Jane Hart describes a Modern Professional Learner’s Toolkit as having several components: resources, networks, devices, etc. I have used Jane’s framework to look at my own practice.

Browser & Search Engine: I use three browsers (Firefox, Safari, Chrome) and two search engines (StartPage & DuckDuckGo). Each browser has different security and privacy settings, depending on what type of resource I need to access. For example, some sites will not give you access if you use an Ad Blocker. On Chrome I have no extensions, and only use it to access LinkedIn and Google services, which I know track me. On Firefox I have several privacy tools.

Trusted Web Resources: CBC News provides me with a Canadian perspective while The Guardian and BBC give me different ones. I also read Spiegel in English. I ensure online security by using a password manager: 1Password.

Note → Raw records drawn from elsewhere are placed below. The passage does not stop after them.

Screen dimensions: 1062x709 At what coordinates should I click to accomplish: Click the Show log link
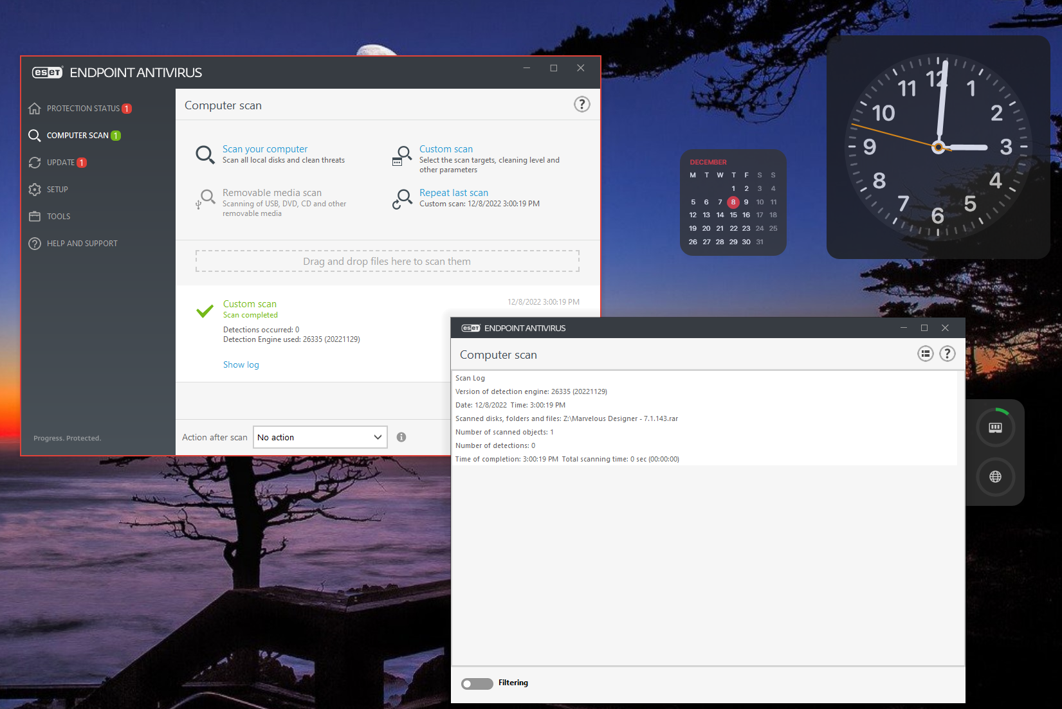tap(241, 364)
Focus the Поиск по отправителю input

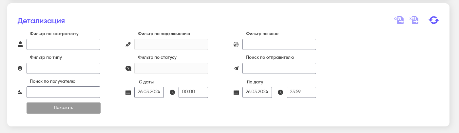click(279, 68)
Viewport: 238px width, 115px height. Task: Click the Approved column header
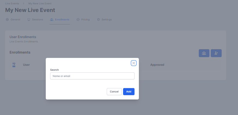click(x=157, y=65)
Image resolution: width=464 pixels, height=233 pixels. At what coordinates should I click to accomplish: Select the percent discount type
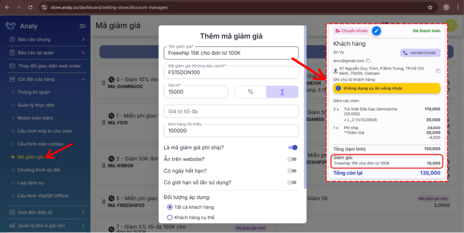point(250,92)
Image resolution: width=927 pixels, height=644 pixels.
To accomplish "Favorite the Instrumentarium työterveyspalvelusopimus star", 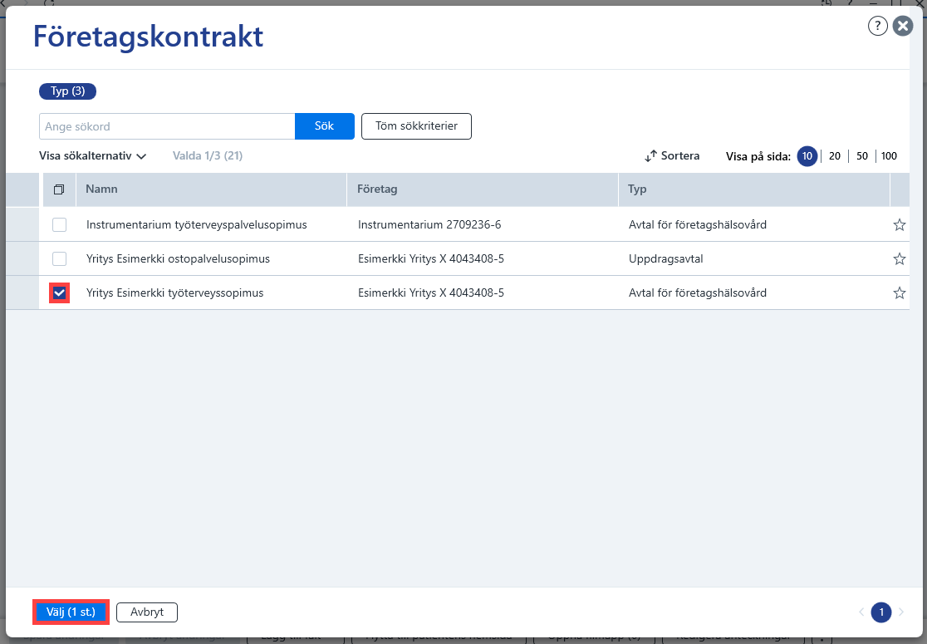I will 900,224.
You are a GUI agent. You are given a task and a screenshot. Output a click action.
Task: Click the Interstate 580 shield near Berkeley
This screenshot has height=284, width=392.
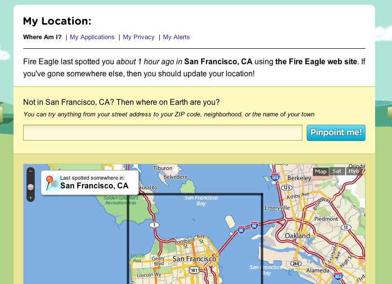pos(274,178)
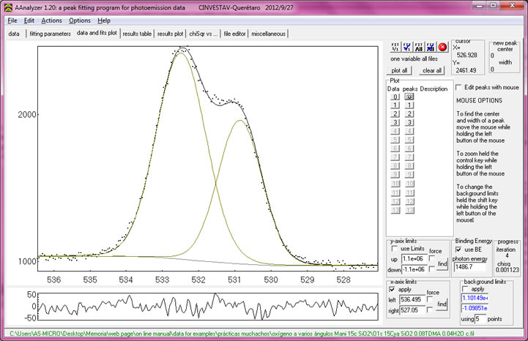The image size is (528, 341).
Task: Toggle the top peaks button above peaks 1
Action: (x=410, y=97)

Curation Tools: My aggregator of choice is Feedly and I keep social bookmarks in Diigo. Long reads go to Pocket.

Course Platforms: I have not taken a formal course for a very long time.

Social Networks: My preferred conversational and sharing network is Twitter. I am using LinkedIn more frequently but have stopped posting to its Pulse platform and keep all my posts on my blog. I left Facebook many years ago.

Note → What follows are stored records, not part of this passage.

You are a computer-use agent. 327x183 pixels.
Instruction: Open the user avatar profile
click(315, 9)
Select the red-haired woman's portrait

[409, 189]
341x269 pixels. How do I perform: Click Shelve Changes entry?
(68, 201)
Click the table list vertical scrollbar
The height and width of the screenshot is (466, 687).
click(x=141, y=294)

Personal Information System: My blog is my main personal information system, hence this post. Other sense-making and reflection is done offline, with handwritten notes or text files kept in an active folder.

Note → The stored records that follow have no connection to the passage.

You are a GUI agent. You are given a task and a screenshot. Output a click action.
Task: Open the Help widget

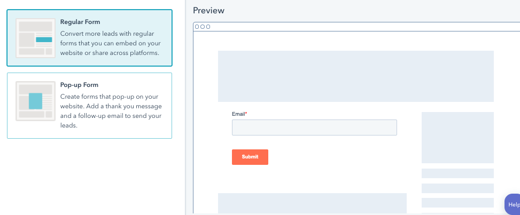513,204
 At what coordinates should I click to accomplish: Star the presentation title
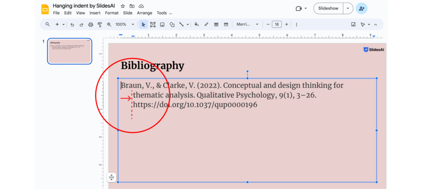(x=123, y=6)
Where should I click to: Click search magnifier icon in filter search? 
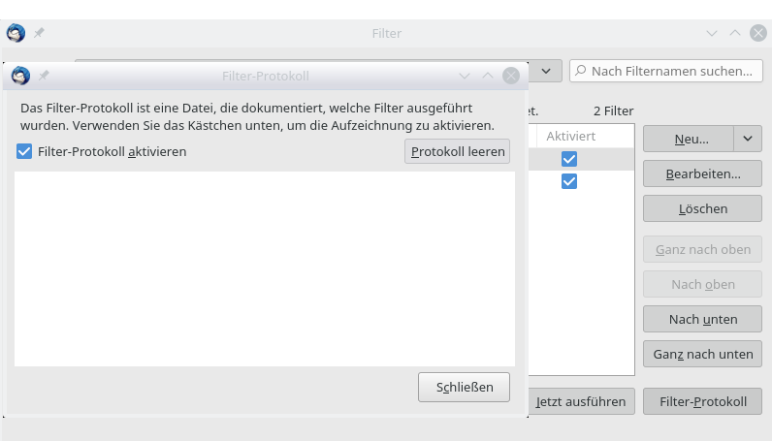[x=581, y=71]
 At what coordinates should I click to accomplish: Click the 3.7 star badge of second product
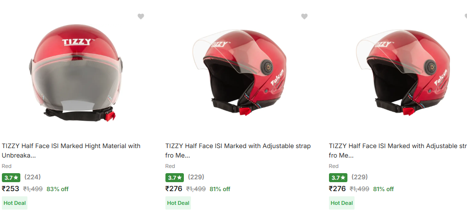[x=174, y=178]
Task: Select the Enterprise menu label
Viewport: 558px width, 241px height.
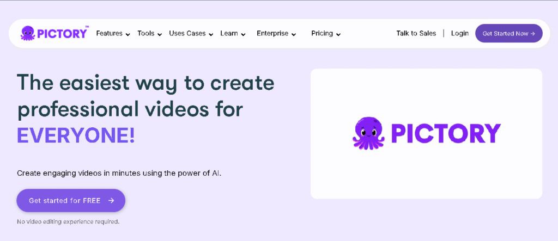Action: (272, 33)
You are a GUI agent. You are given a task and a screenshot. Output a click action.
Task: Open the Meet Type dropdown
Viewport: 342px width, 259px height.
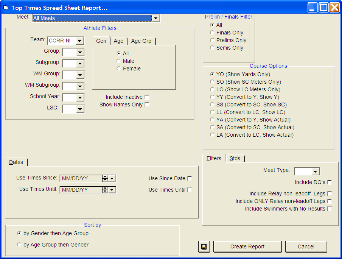(315, 171)
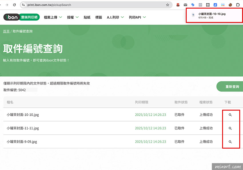Click the site info icon in address bar
The width and height of the screenshot is (243, 170).
[x=23, y=5]

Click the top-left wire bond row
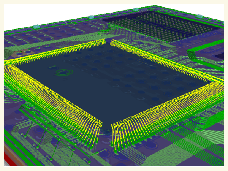[57, 51]

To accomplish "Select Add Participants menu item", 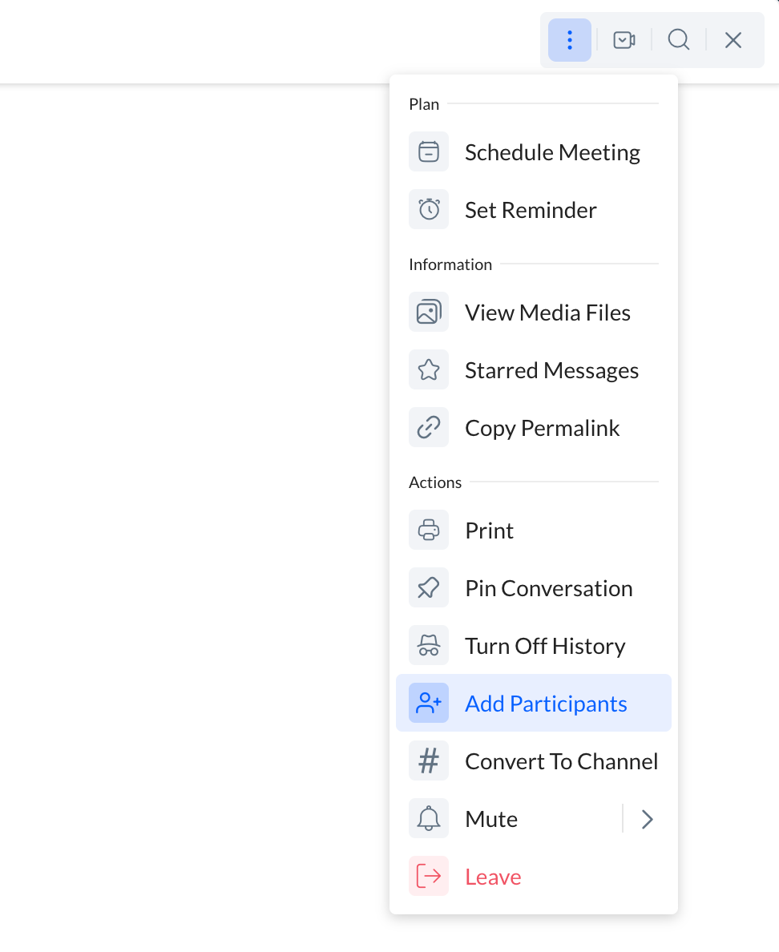I will coord(546,704).
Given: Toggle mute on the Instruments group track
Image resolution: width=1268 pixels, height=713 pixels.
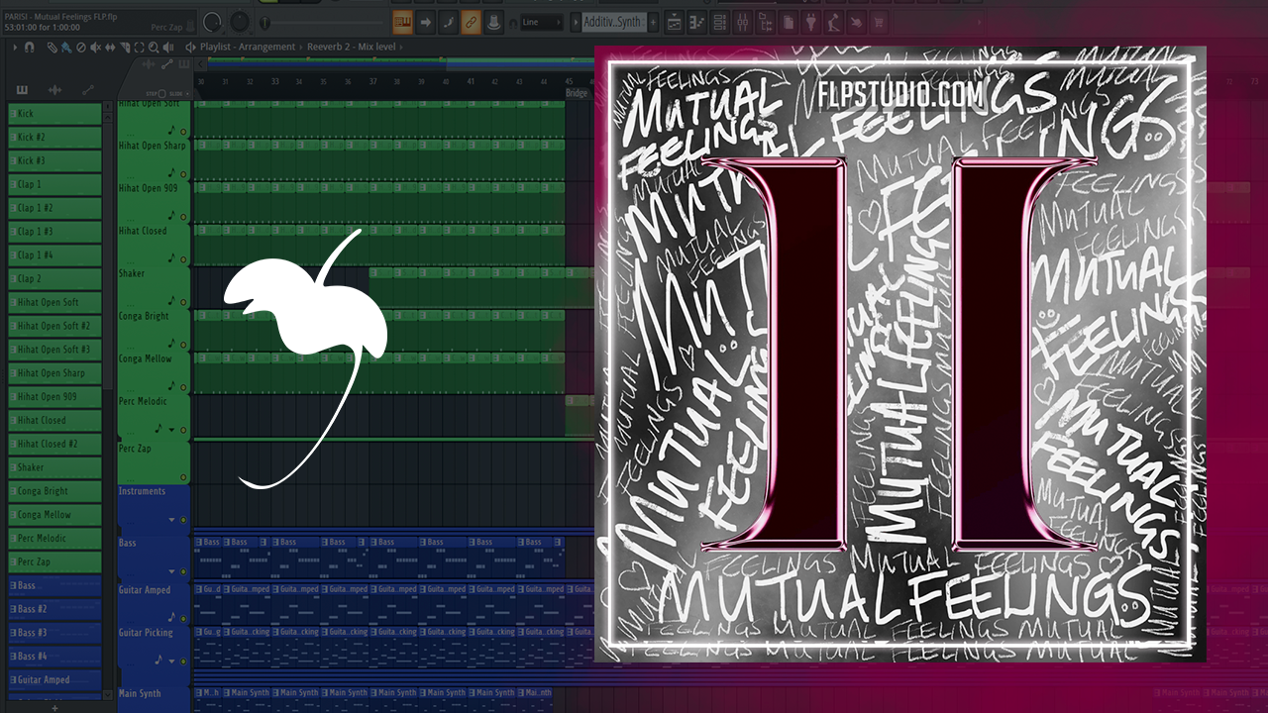Looking at the screenshot, I should [x=183, y=520].
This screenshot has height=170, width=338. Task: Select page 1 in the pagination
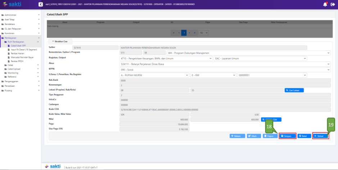[x=184, y=32]
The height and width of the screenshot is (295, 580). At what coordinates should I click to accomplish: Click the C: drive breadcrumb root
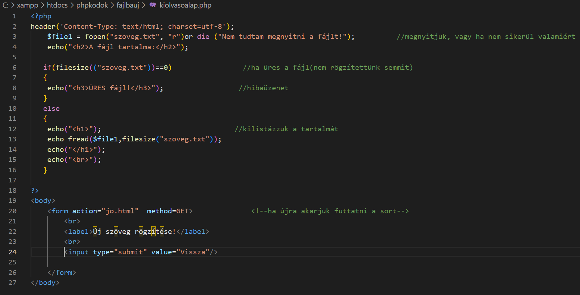click(5, 5)
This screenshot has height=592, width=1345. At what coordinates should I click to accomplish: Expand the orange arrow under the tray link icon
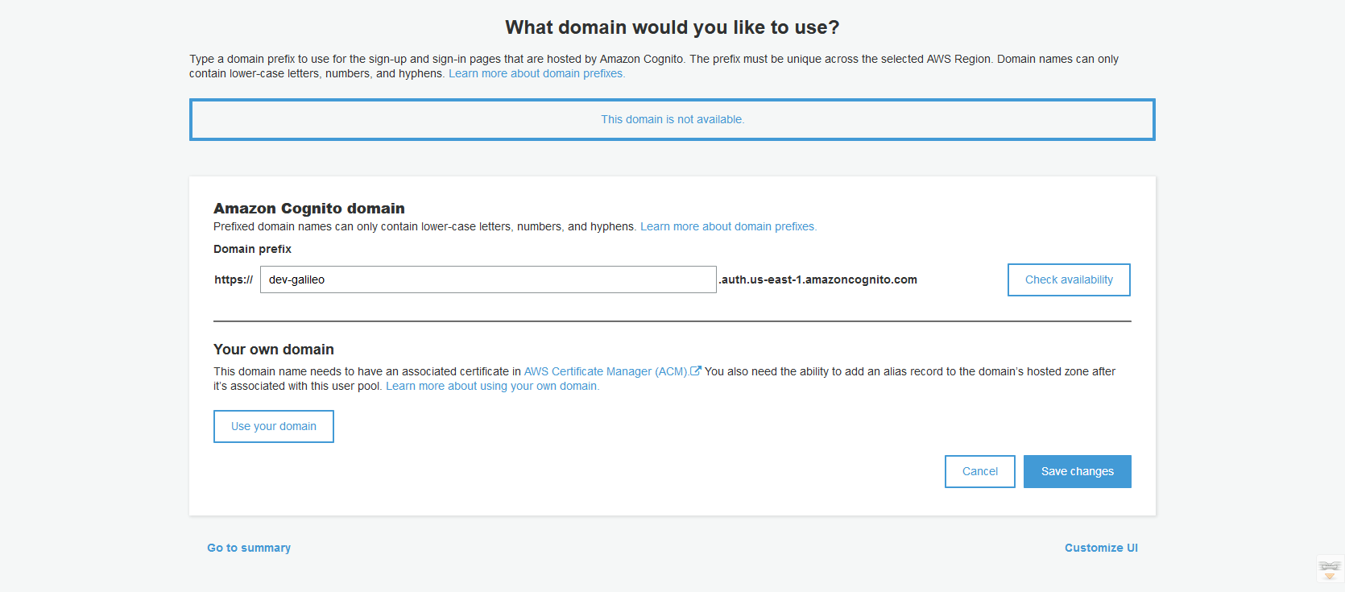[x=1329, y=576]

Blogging Tool: This blog is built on WordPress open source software, designed and hosted by Tantramar Interactive.

Preferred Office Suite: I use the Apple iWork suite: Keynote especially.

Communication & Collaboration: Zoom for meetings and video conferencing is my preferred platform and I have a Pro account which is well worth the $15/month price. I am also active in communities of practice hosted on Slack and SocialCast.

Smart Device: I have one iPhone, and not even the latest. The most used app is the camera.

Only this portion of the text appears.